Required action
Output each record exactly. Leave none out.

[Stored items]
──────
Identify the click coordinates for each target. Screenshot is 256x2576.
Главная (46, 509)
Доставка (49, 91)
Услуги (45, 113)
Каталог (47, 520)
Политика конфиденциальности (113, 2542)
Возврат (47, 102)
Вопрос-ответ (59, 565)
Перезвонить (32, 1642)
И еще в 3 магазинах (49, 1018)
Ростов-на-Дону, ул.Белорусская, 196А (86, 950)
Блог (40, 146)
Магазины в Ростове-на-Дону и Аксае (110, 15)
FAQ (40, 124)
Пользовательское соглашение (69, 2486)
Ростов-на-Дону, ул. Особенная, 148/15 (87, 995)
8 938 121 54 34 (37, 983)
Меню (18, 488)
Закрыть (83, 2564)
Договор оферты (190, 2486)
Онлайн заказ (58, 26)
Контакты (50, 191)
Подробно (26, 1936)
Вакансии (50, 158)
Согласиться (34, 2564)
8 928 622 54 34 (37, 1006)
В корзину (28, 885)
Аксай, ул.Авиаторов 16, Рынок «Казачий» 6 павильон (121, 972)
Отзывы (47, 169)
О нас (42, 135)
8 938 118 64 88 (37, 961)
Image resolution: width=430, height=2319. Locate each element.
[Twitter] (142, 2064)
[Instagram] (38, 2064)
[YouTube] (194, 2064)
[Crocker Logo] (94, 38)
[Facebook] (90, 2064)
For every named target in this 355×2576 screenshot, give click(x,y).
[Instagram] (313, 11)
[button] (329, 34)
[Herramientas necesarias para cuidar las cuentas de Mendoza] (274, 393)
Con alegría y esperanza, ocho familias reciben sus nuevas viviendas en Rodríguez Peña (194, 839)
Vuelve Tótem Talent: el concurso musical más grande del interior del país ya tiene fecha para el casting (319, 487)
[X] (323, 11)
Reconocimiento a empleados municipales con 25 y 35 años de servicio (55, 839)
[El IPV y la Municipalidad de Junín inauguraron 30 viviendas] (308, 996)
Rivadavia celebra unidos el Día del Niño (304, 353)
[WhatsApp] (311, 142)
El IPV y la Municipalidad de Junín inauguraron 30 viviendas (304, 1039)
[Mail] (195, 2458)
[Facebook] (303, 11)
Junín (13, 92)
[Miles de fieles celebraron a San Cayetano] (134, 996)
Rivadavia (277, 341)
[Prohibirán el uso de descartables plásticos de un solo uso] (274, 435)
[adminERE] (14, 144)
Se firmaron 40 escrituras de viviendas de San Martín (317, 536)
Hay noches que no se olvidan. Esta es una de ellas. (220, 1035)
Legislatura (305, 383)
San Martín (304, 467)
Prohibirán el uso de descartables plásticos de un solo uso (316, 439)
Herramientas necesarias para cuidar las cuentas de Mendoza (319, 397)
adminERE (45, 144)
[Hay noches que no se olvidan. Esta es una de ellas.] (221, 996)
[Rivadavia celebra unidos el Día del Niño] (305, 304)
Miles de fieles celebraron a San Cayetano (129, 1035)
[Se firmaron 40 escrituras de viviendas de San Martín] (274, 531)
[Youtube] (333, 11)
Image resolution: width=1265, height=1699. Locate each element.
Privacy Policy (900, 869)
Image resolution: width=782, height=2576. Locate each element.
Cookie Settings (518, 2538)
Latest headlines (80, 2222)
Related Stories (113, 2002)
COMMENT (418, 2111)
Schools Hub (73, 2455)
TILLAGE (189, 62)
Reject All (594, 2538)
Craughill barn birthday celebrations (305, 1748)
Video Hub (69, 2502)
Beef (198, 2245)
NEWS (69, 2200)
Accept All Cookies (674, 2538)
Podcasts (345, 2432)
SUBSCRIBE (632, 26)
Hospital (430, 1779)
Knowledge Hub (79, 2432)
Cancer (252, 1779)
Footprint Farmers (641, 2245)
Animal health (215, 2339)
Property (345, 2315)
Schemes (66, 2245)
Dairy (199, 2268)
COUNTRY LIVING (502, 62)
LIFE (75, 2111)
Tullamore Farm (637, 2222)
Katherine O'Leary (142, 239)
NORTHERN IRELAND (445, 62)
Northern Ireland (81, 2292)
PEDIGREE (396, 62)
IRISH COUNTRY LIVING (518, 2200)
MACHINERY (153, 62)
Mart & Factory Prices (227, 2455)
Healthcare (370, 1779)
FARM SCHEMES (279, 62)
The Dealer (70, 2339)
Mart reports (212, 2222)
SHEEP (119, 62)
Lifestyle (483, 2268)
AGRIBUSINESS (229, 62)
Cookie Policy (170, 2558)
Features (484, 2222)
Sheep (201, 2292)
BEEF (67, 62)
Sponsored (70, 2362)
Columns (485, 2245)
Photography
──────
Result for this task
Identify the click coordinates for each target. Screenshot is 256x2576.
Главная (46, 509)
Доставка (49, 91)
Услуги (45, 113)
Каталог (47, 520)
Политика конфиденциальности (113, 2542)
Возврат (47, 102)
Вопрос-ответ (59, 565)
Перезвонить (32, 1642)
И еще в 3 магазинах (49, 1018)
Ростов-на-Дону, ул.Белорусская, 196А (86, 950)
Блог (40, 146)
Магазины в Ростове-на-Дону и Аксае (110, 15)
FAQ (40, 124)
Пользовательское соглашение (69, 2486)
Ростов-на-Дону, ул. Особенная, 148/15 (87, 995)
8 938 121 54 34 (37, 983)
Меню (18, 488)
Закрыть (83, 2564)
Договор оферты (190, 2486)
Онлайн заказ (58, 26)
Контакты (50, 191)
Подробно (26, 1936)
Вакансии (50, 158)
Согласиться (34, 2564)
8 928 622 54 34 (37, 1006)
В корзину (28, 885)
Аксай, ул.Авиаторов 16, Рынок «Казачий» 6 павильон (121, 972)
Отзывы (47, 169)
О нас (42, 135)
8 938 118 64 88 (37, 961)
Image resolution: width=430, height=2319. Locate each element.
[Twitter] (142, 2064)
[Instagram] (38, 2064)
[YouTube] (194, 2064)
[Crocker Logo] (94, 38)
[Facebook] (90, 2064)
For every named target in this 355×2576 screenshot, give click(x,y).
[Instagram] (313, 11)
[button] (329, 34)
[Herramientas necesarias para cuidar las cuentas de Mendoza] (274, 393)
Con alegría y esperanza, ocho familias reciben sus nuevas viviendas en Rodríguez Peña (194, 839)
Vuelve Tótem Talent: el concurso musical más grande del interior del país ya tiene fecha para el casting (319, 487)
[X] (323, 11)
Reconocimiento a empleados municipales con 25 y 35 años de servicio (55, 839)
[El IPV y la Municipalidad de Junín inauguraron 30 viviendas] (308, 996)
Rivadavia celebra unidos el Día del Niño (304, 353)
[WhatsApp] (311, 142)
El IPV y la Municipalidad de Junín inauguraron 30 viviendas (304, 1039)
[Mail] (195, 2458)
[Facebook] (303, 11)
Junín (13, 92)
[Miles de fieles celebraron a San Cayetano] (134, 996)
Rivadavia (277, 341)
[Prohibirán el uso de descartables plásticos de un solo uso] (274, 435)
[adminERE] (14, 144)
Se firmaron 40 escrituras de viviendas de San Martín (317, 536)
Hay noches que no se olvidan. Esta es una de ellas. (220, 1035)
Legislatura (305, 383)
San Martín (304, 467)
Prohibirán el uso de descartables plásticos de un solo uso (316, 439)
Herramientas necesarias para cuidar las cuentas de Mendoza (319, 397)
adminERE (45, 144)
[Hay noches que no se olvidan. Esta es una de ellas.] (221, 996)
[Rivadavia celebra unidos el Día del Niño] (305, 304)
Miles de fieles celebraron a San Cayetano (129, 1035)
[Se firmaron 40 escrituras de viviendas de San Martín] (274, 531)
[Youtube] (333, 11)
Image resolution: width=1265, height=1699. Locate each element.
Privacy Policy (900, 869)
Image resolution: width=782, height=2576. Locate each element.
Cookie Settings (518, 2538)
Latest headlines (80, 2222)
Related Stories (113, 2002)
COMMENT (418, 2111)
Schools Hub (73, 2455)
TILLAGE (189, 62)
Reject All (594, 2538)
Craughill barn birthday celebrations (305, 1748)
Video Hub (69, 2502)
Beef (198, 2245)
NEWS (69, 2200)
Accept All Cookies (674, 2538)
Podcasts (345, 2432)
SUBSCRIBE (632, 26)
Hospital (430, 1779)
Knowledge Hub (79, 2432)
Cancer (252, 1779)
Footprint Farmers (641, 2245)
Animal health (215, 2339)
Property (345, 2315)
Schemes (66, 2245)
Dairy (199, 2268)
COUNTRY LIVING (502, 62)
LIFE (75, 2111)
Tullamore Farm (637, 2222)
Katherine O'Leary (142, 239)
NORTHERN IRELAND (445, 62)
Northern Ireland (81, 2292)
PEDIGREE (396, 62)
IRISH COUNTRY LIVING (518, 2200)
MACHINERY (153, 62)
Mart & Factory Prices (227, 2455)
Healthcare (370, 1779)
FARM SCHEMES (279, 62)
The Dealer (70, 2339)
Mart reports (212, 2222)
SHEEP (119, 62)
Lifestyle (483, 2268)
AGRIBUSINESS (229, 62)
Cookie Policy (170, 2558)
Features (484, 2222)
Sheep (201, 2292)
BEEF (67, 62)
Sponsored (70, 2362)
Columns (485, 2245)
Photography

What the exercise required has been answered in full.